REQUIRED WORK:
Your response should reproduce every line of the entries that contains the word "computer".

--- MATERIAL FOR THE TASK ---

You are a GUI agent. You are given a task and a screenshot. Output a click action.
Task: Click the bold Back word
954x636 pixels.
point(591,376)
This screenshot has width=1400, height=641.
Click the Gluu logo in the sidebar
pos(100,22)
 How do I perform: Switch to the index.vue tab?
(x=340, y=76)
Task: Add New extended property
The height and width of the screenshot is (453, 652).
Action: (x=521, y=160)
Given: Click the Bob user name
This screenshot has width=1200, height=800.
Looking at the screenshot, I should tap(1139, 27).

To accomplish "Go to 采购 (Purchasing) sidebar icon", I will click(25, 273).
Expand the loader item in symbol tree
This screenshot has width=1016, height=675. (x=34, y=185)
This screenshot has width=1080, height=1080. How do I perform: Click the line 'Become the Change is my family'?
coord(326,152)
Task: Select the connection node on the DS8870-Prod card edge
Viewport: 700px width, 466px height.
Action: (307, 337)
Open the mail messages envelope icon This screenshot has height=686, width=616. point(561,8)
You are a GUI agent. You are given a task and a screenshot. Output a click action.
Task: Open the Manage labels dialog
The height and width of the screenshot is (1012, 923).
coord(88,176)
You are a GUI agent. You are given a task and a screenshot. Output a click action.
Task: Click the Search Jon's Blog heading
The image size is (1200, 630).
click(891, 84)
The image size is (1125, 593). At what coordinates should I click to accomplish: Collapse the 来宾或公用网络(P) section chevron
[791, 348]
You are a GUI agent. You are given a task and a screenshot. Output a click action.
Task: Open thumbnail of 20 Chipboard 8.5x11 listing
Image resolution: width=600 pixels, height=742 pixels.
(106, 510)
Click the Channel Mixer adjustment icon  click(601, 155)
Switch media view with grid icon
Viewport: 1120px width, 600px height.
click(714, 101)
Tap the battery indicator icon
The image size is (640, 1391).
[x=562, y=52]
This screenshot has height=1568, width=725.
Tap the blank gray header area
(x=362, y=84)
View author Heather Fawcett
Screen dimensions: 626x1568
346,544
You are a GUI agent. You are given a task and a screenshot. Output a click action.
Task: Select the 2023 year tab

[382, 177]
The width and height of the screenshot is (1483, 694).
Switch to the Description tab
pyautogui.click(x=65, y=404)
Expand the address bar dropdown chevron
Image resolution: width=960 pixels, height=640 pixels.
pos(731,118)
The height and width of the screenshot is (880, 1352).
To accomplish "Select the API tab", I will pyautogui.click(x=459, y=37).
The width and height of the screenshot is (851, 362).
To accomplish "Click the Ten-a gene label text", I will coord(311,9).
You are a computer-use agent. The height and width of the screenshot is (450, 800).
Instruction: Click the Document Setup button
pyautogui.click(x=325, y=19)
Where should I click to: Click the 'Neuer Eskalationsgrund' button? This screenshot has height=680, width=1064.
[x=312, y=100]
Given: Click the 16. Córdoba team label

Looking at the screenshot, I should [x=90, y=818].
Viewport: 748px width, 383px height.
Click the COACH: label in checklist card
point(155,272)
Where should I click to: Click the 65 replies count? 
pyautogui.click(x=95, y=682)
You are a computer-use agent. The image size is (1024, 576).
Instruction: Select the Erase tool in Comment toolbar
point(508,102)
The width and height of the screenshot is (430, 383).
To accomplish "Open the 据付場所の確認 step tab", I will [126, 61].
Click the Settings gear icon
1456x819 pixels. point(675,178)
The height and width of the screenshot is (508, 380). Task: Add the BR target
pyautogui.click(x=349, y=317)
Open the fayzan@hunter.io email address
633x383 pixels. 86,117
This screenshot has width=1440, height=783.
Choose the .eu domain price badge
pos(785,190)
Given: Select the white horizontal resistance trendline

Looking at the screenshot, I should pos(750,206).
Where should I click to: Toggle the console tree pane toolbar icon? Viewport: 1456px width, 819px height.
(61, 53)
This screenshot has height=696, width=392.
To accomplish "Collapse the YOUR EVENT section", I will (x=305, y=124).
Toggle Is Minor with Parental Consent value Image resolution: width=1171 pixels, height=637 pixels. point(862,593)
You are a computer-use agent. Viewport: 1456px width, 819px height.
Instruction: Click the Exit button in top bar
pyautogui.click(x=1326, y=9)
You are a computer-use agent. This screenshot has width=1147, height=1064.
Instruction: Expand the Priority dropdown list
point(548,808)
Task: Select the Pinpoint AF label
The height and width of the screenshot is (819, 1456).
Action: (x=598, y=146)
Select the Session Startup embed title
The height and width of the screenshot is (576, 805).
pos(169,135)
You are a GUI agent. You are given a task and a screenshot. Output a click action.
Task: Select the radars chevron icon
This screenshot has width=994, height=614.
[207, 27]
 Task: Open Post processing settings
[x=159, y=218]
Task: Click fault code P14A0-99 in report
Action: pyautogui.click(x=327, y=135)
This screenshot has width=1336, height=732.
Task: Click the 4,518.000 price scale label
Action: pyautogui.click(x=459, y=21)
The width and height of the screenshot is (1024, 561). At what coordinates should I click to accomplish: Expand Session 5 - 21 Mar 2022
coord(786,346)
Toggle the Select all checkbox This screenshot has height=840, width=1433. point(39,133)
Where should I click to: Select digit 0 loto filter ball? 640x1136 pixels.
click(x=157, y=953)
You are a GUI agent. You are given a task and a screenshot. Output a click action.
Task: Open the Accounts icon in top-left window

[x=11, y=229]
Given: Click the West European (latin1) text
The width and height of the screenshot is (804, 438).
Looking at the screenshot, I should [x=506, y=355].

---

YOUR RESPONSE:
You are a computer-use agent. The height and width of the screenshot is (450, 800).
You are a computer-use agent. The image size is (1024, 576).
You are a computer-use agent. Viewport: 1456px width, 819px height.
You are a computer-use agent. This screenshot has width=1147, height=1064.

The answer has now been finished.